- [Excerpt to read]
****

T cells are activated through a complex pathway of signals ( Fig. 1.1 ), and more than one signal is required for full activation. The major histocompatibility complex (MHC) on the antigen-presenting cell (APC) brings an antigen that binds to the T-cell receptor, known as signal 1. Additionally, a costimulatory signal, between B7 ligands (B7-1, or CD80; and B7-2, or CD86) on the APC and CD28 on the T-cell represents signal 2. Lastly, an interaction between the cytokine IL-2, and its respective receptor on the T cell is represented by signal 3. The IL-2 receptor is made of three subunits, including alpha (CD25), beta (CD122), and gamma chains.
The normal process by which the host learns to recognize self from nonself includes the use of the MHC. There are two specific types of MHC complexes: class I and class II. Class I MHC is expressed by all nucleated cells and is composed of a polymorphic alpha chain, as defined by human leukocyte antigen (HLA) alleles and a highly conserved monomorphic beta-2 microglobulin chain. Nucleated cells constantly have turnover of their proteins, and the proteasome creates peptides, some of which bind to the MHC complex and are translocated across the cell membrane. The extracellular peptide–MHC is then shown to regulatory CD8 T cells, which are normally able to differentiate peptides that bear the intrinsic signature of the host, versus peptides that would indicate a foreign invader, such as a virus, or a malignant cell. Abnormal cells are then targeted for destruction. HLA alleles associated with the MHC class I complex include A, B, and C. In theory, the rise of polymorphisms in the HLA alleles helps with the immune response to a variety of infections and contributes to fitness on an individual and population level.
The class II MHC complex is present only on APCs, macrophages, dendritic cells, and B cells. The class II MHC complex is bound to extracellular protein and is presented to CD4 T cells, which help potentiate the response to foreign invaders. HLA alleles most commonly associated with the MHC class II complex include DR, DQ, and DP.

****

- [Data taken from a collection]
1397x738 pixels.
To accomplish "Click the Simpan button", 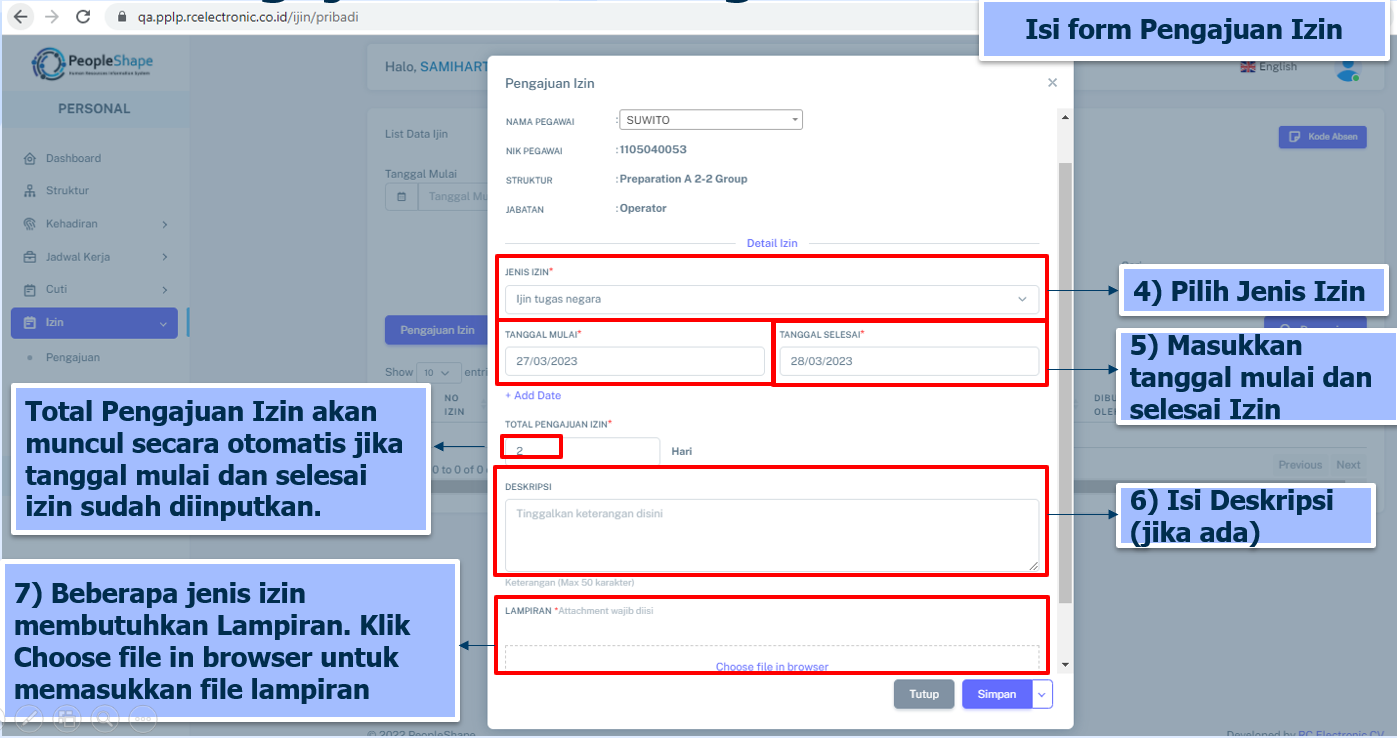I will click(x=996, y=694).
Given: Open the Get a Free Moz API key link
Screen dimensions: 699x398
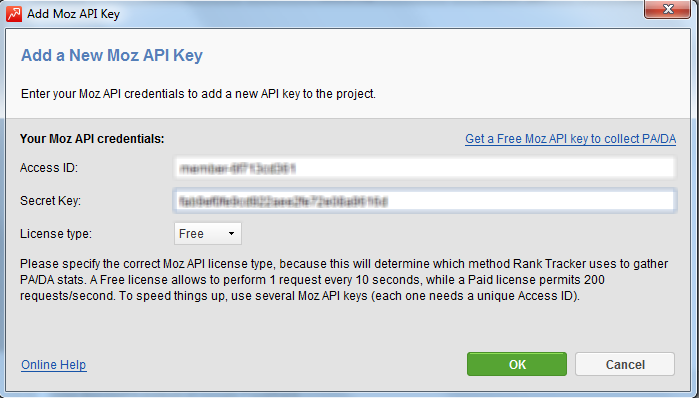Looking at the screenshot, I should (x=570, y=139).
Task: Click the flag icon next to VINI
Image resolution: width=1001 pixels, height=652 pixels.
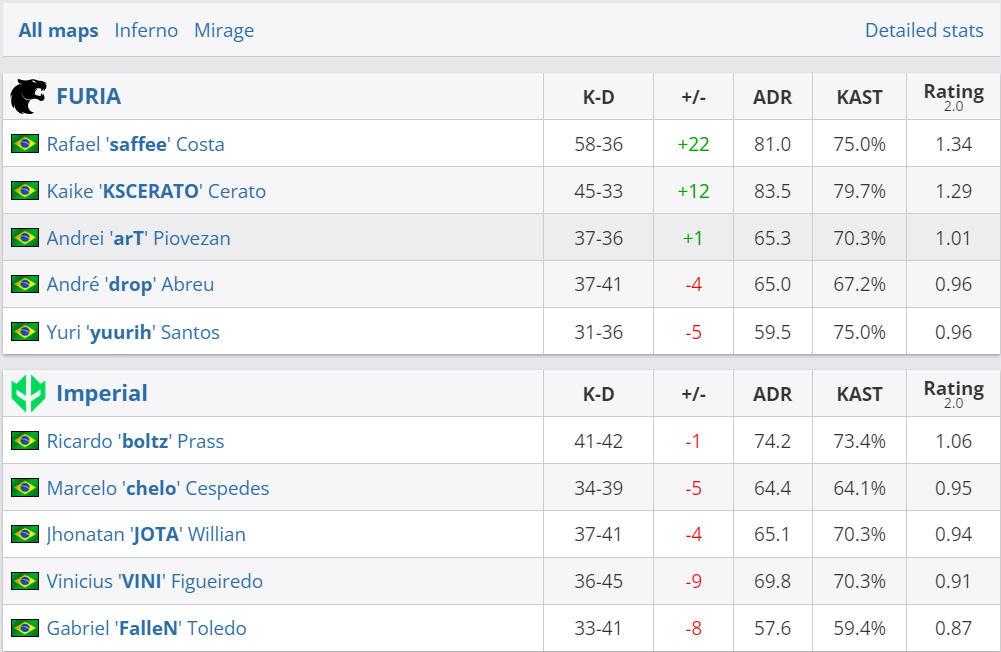Action: (25, 581)
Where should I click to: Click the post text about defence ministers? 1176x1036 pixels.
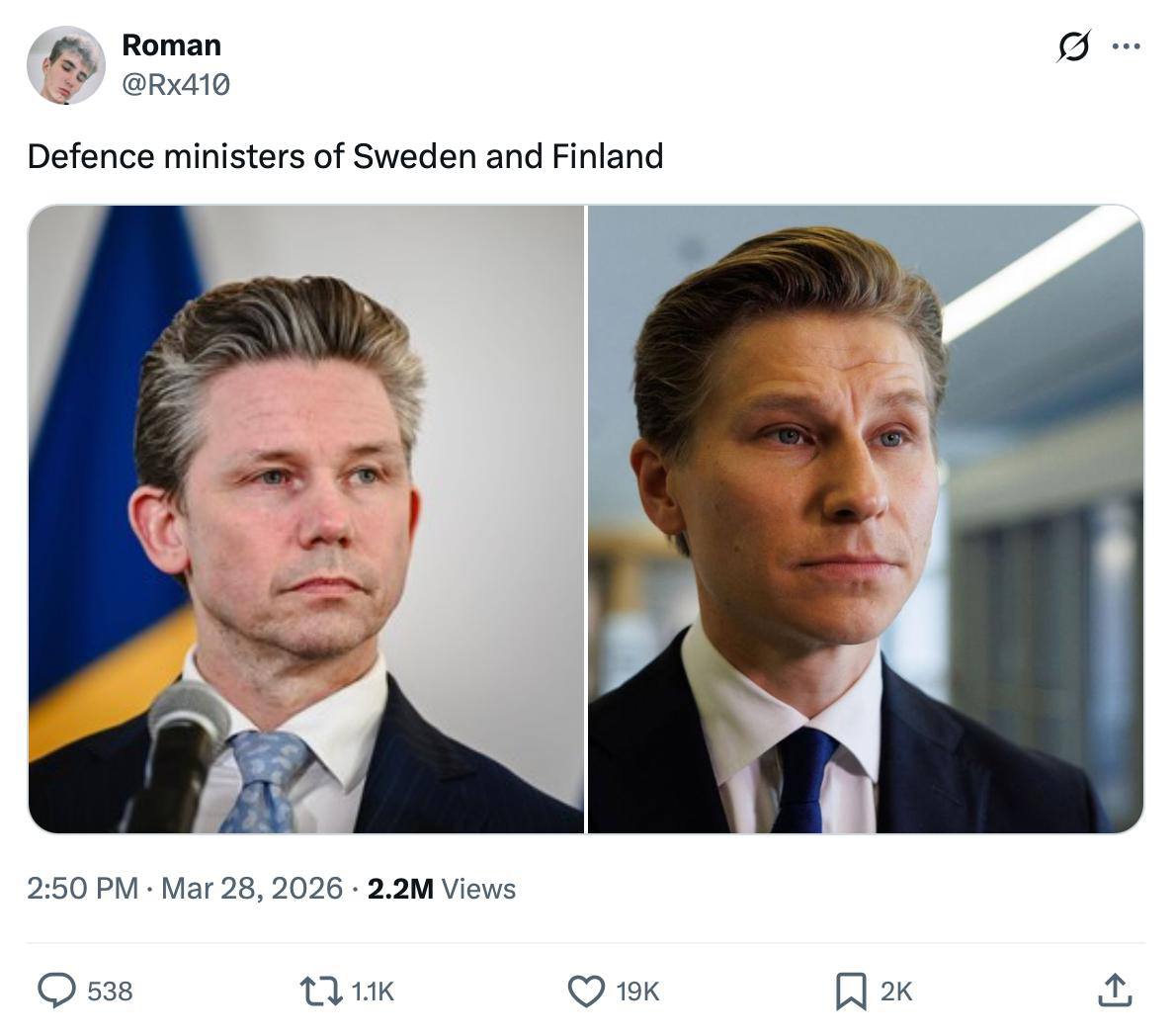point(345,156)
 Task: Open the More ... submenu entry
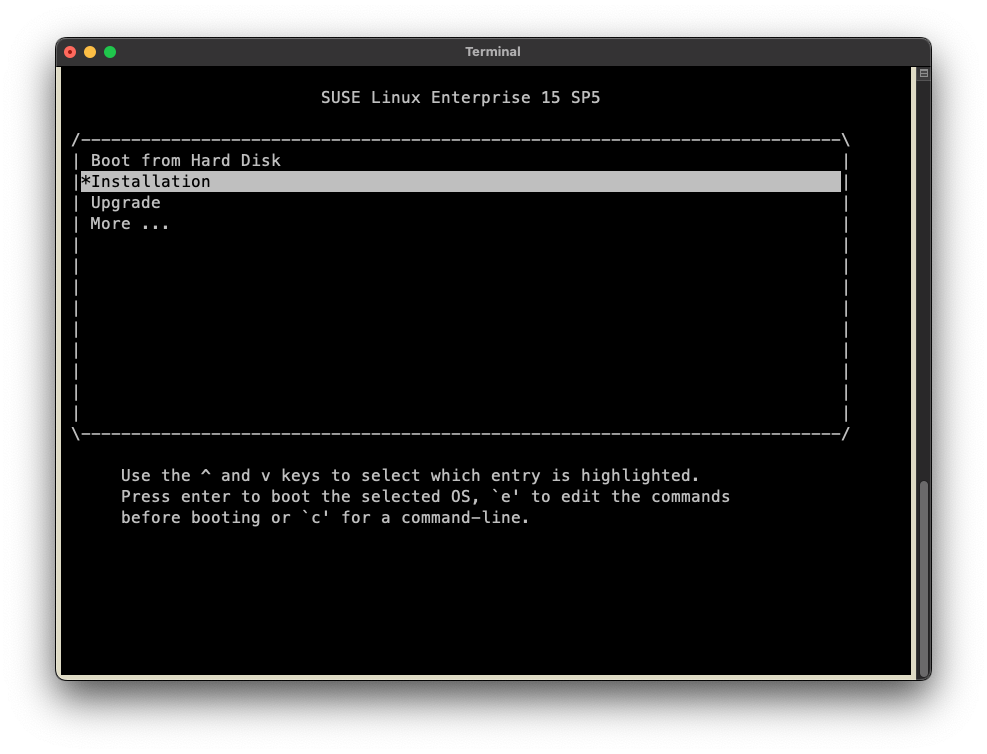coord(130,224)
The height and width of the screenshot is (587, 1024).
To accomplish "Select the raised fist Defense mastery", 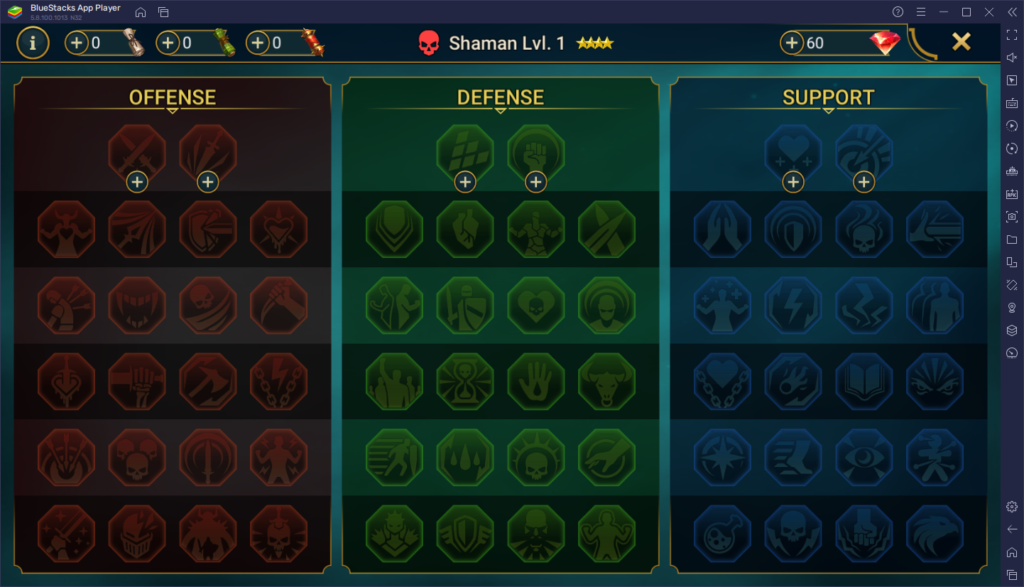I will (536, 153).
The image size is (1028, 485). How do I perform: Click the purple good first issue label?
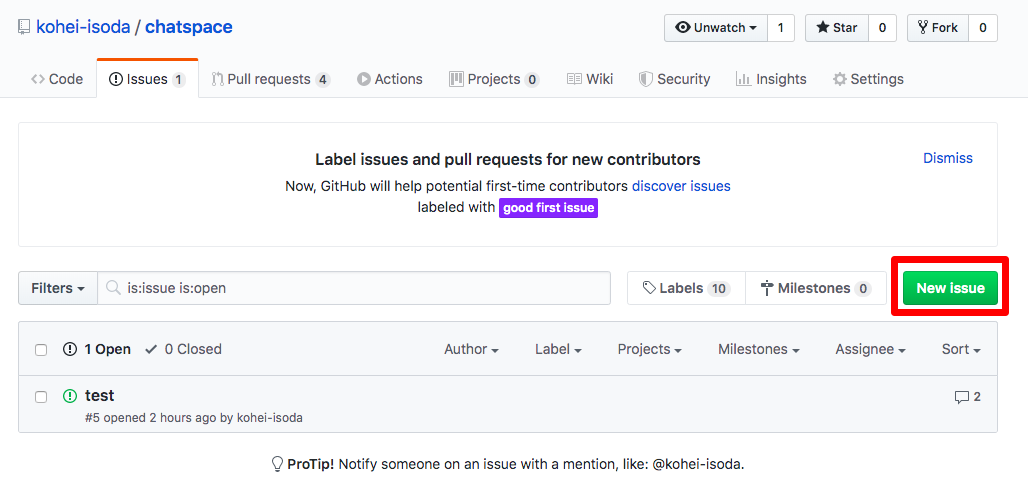coord(548,208)

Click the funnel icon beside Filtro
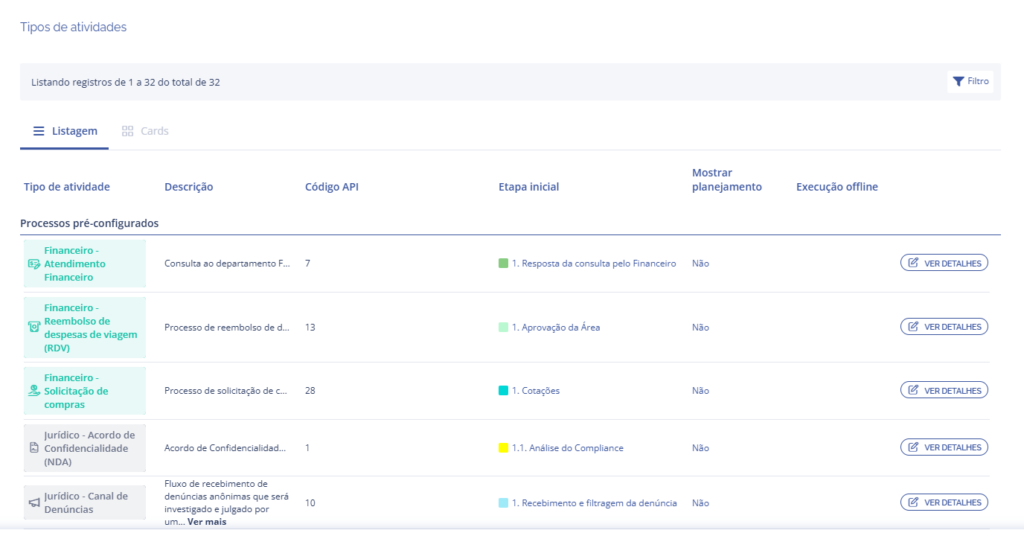958,82
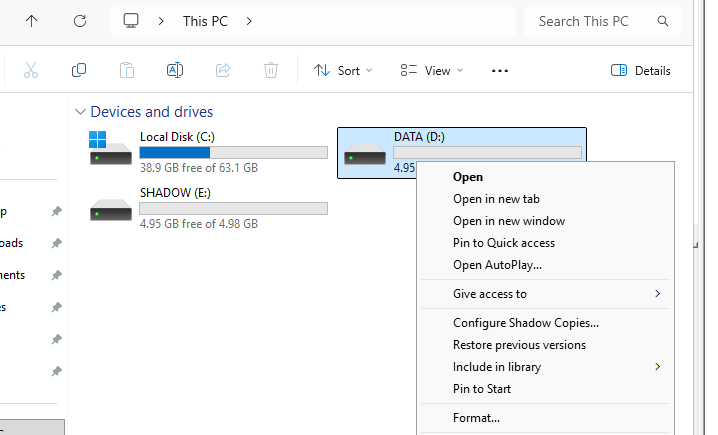Open the See more ellipsis menu

tap(500, 70)
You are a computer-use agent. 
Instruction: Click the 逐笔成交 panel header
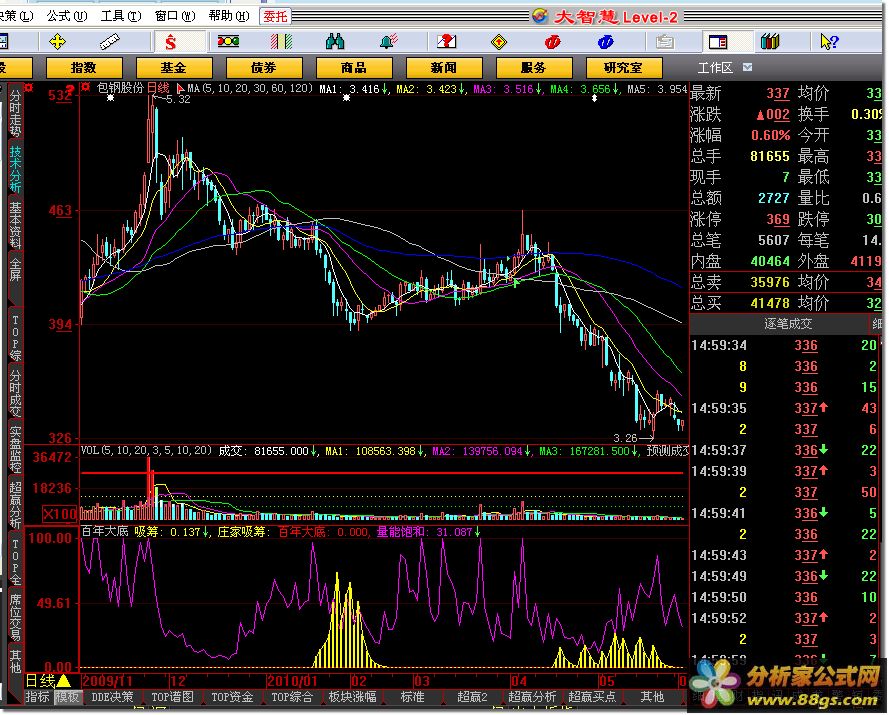788,324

****

- [Work to be completed] According to the excerpt on T-cell activation, which cells express the class II MHC complex? Please note that the entries are not needed here.

- [Response] Only antigen-presenting cells (APCs), macrophages, dendritic cells, and B cells.